La décision d'entreprendre un traitement douloureux sur un minuscule bébé né plusieurs semaines avant terme est déchirante pour les parents et les médecins qui les conseillent.
Une équipe de chercheurs a mis au point un nouvel outil statistique qui aidera médecins et parents à prendre une décision plus éclairée. Cet outil souligne l'importance de quatre facteurs qui, en plus de l'âge gestationnel de l'enfant, permettent de prédire les chances de succès d'un traitement intensif sur un grand prématuré.
Jusqu'à maintenant, les médecins fondaient leur recommandation de soumettre ou pas un grand prématuré à des soins intensifs uniquement sur le nombre de semaines de gestation terminées du nourrisson. Dans la plupart des centres hospitaliers, on prodigue systématiquement de tels soins aux bébés nés après 25 semaines de gestation, mais on ne procède ainsi qu'avec l'accord des parents pour les nourrissons âgés de 23 à 24 semaines. Rappelons que les accouchements à terme surviennent entre la 38e et la 40e semaine de grossesse.
Pour les nouveau-nés de 22 semaines, on se limite généralement à des soins palliatifs sachant que la mort ou de très lourds handicaps attendent presque inévitablement ces bébés. Même le recours à un respirateur, à une alimentation intraveineuse ou à une autre forme de soins intensifs n'y peuvent rien. Si le bébé survit, il est fort probable qu'il souffrira de séquelles au cerveau, de surdité, de cécité, voire d'un déficit intellectuel.
Les médecins étaient donc bien peu armés pour déterminer s'il était acceptable d'infliger des soins aussi douloureux à ces nouveau-nés à la limite de la viabilité compte tenu du pronostic plus ou moins sombre qui est associé à leur état. D'autant que l'estimation de la durée de la grossesse, sur laquelle se base actuellement les experts médicaux, est souvent approximative et peut présenter une marge d'erreur atteignant les deux semaines vers la 20e semaine de grossesse. Or, pour les grands prématurés, une à deux semaines de différence dans l'âge gestationnel peut modifier complètement la décision que l'on prendra quant au traitement à adopter.
Des chercheurs du National Institute of Child Health and Human Development Neonatal Research Network des États-Unis ont colligé et analysé les données médicales de 4 446 nourrissons nés entre la 22e et la 25e semaine de gestation. Une analyse statistique de ces données a permis aux chercheurs de relever qu'en plus de l'âge gestationnel, quatre autres facteurs-clés influaient sur la probabilité que le nourrisson survive et le risque qu'il soit atteint de handicaps permanents.

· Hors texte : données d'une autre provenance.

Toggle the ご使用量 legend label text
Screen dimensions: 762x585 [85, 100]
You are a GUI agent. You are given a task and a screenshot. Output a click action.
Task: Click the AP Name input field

Il est ainsi apparu que les bébés de sexe féminin, ceux qui étaient issus d'une naissance unique (et non multiple), ceux dont le poids était légèrement supérieur à la moyenne ou ceux qui avaient été exposés sept jours avant la naissance à des corticostéroïdes, que l'on avait administrés à la mère dans le but de favoriser la maturation des poumons du fœtus, voyaient leur risque de mourir ou de souffrir d'une déficience neurodéveloppementale significativement réduit.
Cette diminution du risque était équivalente à une semaine de gestation supplémentaire, laquelle peut faire une grande différence dans le développement d'un fœtus ayant atteint sa 22e ou 23e semaine de gestation, font remarquer les chercheurs.
Selon leurs résultats, une fille de 23 semaines pourrait être aussi apte à survivre qu'un garçon né après 24 semaines de gestation. Et parmi les nourrissons nés au terme de 24 ou 25 semaines de gestation, les filles nées seules, avec un poids de 750 g, et qui avaient reçu des corticostéroïdes avant leur naissance avaient 33 risques sur 100 de mourir ou de souffrir d'une infirmité grave, tandis que les garçons jumeaux, ne pesant que 525 g à leur naissance et qui n'avaient reçu aucun corticostéroïde, avaient un pronostic beaucoup plus noir, puisqu'ils avaient 87 risques sur 100 de décéder ou de survivre avec de très graves handicaps.
Les auteurs de l'étude ont mis en ligne par Internet leur calculateur qui, en intégrant notamment le poids du bébé à la naissance, son sexe, son âge gestationnel, permet d'évaluer statistiquement ses chances de survie et la probabilité qu'il soit atteint de handicaps.